Below is the data. Give it again, complete and exact.

** Data extract follows **

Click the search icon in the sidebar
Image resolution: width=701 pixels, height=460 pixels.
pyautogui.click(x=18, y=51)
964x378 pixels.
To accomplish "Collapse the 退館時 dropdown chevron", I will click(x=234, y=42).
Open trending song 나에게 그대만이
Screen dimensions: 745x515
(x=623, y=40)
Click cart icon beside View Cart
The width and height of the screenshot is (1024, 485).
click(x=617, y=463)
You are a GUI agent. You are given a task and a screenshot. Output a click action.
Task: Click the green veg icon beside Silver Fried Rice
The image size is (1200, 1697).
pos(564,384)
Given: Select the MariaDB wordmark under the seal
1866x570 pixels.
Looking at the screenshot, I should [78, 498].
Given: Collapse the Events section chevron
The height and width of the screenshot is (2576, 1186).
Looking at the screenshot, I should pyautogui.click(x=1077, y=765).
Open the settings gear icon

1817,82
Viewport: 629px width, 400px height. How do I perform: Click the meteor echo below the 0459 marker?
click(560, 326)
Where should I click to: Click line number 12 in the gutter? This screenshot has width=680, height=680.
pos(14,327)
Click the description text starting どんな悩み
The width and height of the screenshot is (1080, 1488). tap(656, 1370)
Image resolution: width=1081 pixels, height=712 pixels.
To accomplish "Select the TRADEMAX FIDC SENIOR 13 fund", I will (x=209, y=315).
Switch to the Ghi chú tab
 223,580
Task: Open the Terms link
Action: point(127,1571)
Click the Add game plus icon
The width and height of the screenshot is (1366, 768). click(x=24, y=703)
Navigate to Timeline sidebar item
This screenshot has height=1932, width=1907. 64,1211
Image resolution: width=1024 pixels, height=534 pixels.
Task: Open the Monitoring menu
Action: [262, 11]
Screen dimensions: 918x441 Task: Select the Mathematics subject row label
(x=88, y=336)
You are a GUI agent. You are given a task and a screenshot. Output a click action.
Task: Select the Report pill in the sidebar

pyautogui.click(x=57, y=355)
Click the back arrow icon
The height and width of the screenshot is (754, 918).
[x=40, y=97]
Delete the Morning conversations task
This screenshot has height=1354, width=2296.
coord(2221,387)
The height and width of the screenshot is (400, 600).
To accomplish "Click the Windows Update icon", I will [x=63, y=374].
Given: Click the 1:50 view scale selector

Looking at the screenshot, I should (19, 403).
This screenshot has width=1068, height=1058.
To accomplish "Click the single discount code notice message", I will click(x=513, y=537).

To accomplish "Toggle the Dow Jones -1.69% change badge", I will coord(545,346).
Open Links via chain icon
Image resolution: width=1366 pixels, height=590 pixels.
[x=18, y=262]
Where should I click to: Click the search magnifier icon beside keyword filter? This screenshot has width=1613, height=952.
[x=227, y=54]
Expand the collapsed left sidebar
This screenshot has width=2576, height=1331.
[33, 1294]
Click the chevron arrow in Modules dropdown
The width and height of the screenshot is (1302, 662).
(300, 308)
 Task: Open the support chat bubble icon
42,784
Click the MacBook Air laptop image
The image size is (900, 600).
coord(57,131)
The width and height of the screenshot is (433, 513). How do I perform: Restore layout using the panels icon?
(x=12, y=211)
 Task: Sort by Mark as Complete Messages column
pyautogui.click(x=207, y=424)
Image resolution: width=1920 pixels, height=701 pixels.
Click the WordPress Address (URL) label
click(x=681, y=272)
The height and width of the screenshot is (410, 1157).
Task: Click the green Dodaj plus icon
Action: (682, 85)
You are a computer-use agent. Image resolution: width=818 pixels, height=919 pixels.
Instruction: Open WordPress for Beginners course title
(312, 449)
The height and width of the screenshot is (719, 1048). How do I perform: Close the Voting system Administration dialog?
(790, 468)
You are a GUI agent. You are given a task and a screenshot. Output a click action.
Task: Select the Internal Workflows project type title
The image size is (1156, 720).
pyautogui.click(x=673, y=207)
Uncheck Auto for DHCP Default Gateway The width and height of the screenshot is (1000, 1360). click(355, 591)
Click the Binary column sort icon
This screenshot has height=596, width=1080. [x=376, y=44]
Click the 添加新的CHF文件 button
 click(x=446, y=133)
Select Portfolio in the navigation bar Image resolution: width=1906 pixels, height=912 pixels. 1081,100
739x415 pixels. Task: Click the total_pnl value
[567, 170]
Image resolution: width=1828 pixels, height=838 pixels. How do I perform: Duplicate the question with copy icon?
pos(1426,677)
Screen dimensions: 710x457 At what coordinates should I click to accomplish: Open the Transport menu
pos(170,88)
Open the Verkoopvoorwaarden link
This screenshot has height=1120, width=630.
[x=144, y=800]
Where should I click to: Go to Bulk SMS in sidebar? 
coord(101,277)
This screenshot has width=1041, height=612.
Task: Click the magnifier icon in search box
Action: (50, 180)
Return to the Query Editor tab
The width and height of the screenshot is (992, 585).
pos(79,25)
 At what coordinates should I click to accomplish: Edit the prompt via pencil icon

** End of Data extract **

→ Exercise solution:
Click the search icon in the sidebar
Image resolution: width=701 pixels, height=460 pixels.
pyautogui.click(x=18, y=51)
964x378 pixels.
To accomplish "Collapse the 退館時 dropdown chevron", I will click(x=234, y=42).
Open trending song 나에게 그대만이
Screen dimensions: 745x515
(x=623, y=40)
Click cart icon beside View Cart
The width and height of the screenshot is (1024, 485).
click(x=617, y=463)
You are a GUI agent. You are given a task and a screenshot. Output a click action.
Task: Click the green veg icon beside Silver Fried Rice
The image size is (1200, 1697).
pos(564,384)
Given: Select the MariaDB wordmark under the seal
1866x570 pixels.
Looking at the screenshot, I should [78, 498].
Given: Collapse the Events section chevron
The height and width of the screenshot is (2576, 1186).
Looking at the screenshot, I should pyautogui.click(x=1077, y=765).
Open the settings gear icon

1817,82
Viewport: 629px width, 400px height. How do I perform: Click the meteor echo below the 0459 marker?
click(560, 326)
Where should I click to: Click line number 12 in the gutter? This screenshot has width=680, height=680.
pos(14,327)
Click the description text starting どんな悩み
The width and height of the screenshot is (1080, 1488). tap(656, 1370)
Image resolution: width=1081 pixels, height=712 pixels.
To accomplish "Select the TRADEMAX FIDC SENIOR 13 fund", I will (x=209, y=315).
Switch to the Ghi chú tab
 223,580
Task: Open the Terms link
Action: point(127,1571)
Click the Add game plus icon
The width and height of the screenshot is (1366, 768). click(x=24, y=703)
Navigate to Timeline sidebar item
This screenshot has height=1932, width=1907. 64,1211
Image resolution: width=1024 pixels, height=534 pixels.
Task: Open the Monitoring menu
Action: [262, 11]
Screen dimensions: 918x441 Task: Select the Mathematics subject row label
(x=88, y=336)
You are a GUI agent. You are given a task and a screenshot. Output a click action.
Task: Select the Report pill in the sidebar

pyautogui.click(x=57, y=355)
Click the back arrow icon
The height and width of the screenshot is (754, 918).
[x=40, y=97]
Delete the Morning conversations task
This screenshot has height=1354, width=2296.
coord(2221,387)
The height and width of the screenshot is (400, 600).
To accomplish "Click the Windows Update icon", I will [x=63, y=374].
Given: Click the 1:50 view scale selector

Looking at the screenshot, I should (19, 403).
This screenshot has width=1068, height=1058.
To accomplish "Click the single discount code notice message", I will click(x=513, y=537).

To accomplish "Toggle the Dow Jones -1.69% change badge", I will coord(545,346).
Open Links via chain icon
Image resolution: width=1366 pixels, height=590 pixels.
[x=18, y=262]
Where should I click to: Click the search magnifier icon beside keyword filter? This screenshot has width=1613, height=952.
[x=227, y=54]
Expand the collapsed left sidebar
This screenshot has width=2576, height=1331.
[33, 1294]
Click the chevron arrow in Modules dropdown
The width and height of the screenshot is (1302, 662).
(300, 308)
 Task: Open the support chat bubble icon
42,784
Click the MacBook Air laptop image
The image size is (900, 600).
coord(57,131)
The width and height of the screenshot is (433, 513). How do I perform: Restore layout using the panels icon?
(x=12, y=211)
 Task: Sort by Mark as Complete Messages column
pyautogui.click(x=207, y=424)
Image resolution: width=1920 pixels, height=701 pixels.
Click the WordPress Address (URL) label
click(x=681, y=272)
The height and width of the screenshot is (410, 1157).
Task: Click the green Dodaj plus icon
Action: (682, 85)
You are a computer-use agent. Image resolution: width=818 pixels, height=919 pixels.
Instruction: Open WordPress for Beginners course title
(312, 449)
The height and width of the screenshot is (719, 1048). How do I perform: Close the Voting system Administration dialog?
(790, 468)
You are a GUI agent. You are given a task and a screenshot. Output a click action.
Task: Select the Internal Workflows project type title
The image size is (1156, 720).
pyautogui.click(x=673, y=207)
Uncheck Auto for DHCP Default Gateway The width and height of the screenshot is (1000, 1360). click(355, 591)
Click the Binary column sort icon
This screenshot has height=596, width=1080. [x=376, y=44]
Click the 添加新的CHF文件 button
 click(x=446, y=133)
Select Portfolio in the navigation bar Image resolution: width=1906 pixels, height=912 pixels. 1081,100
739x415 pixels. Task: Click the total_pnl value
[567, 170]
Image resolution: width=1828 pixels, height=838 pixels. How do I perform: Duplicate the question with copy icon?
pos(1426,677)
Screen dimensions: 710x457 At what coordinates should I click to accomplish: Open the Transport menu
pos(170,88)
Open the Verkoopvoorwaarden link
This screenshot has height=1120, width=630.
[x=144, y=800]
Where should I click to: Go to Bulk SMS in sidebar? 
coord(101,277)
This screenshot has width=1041, height=612.
Task: Click the magnifier icon in search box
Action: (50, 180)
Return to the Query Editor tab
The width and height of the screenshot is (992, 585).
pos(79,25)
 At what coordinates should I click to accomplish: Edit the prompt via pencil icon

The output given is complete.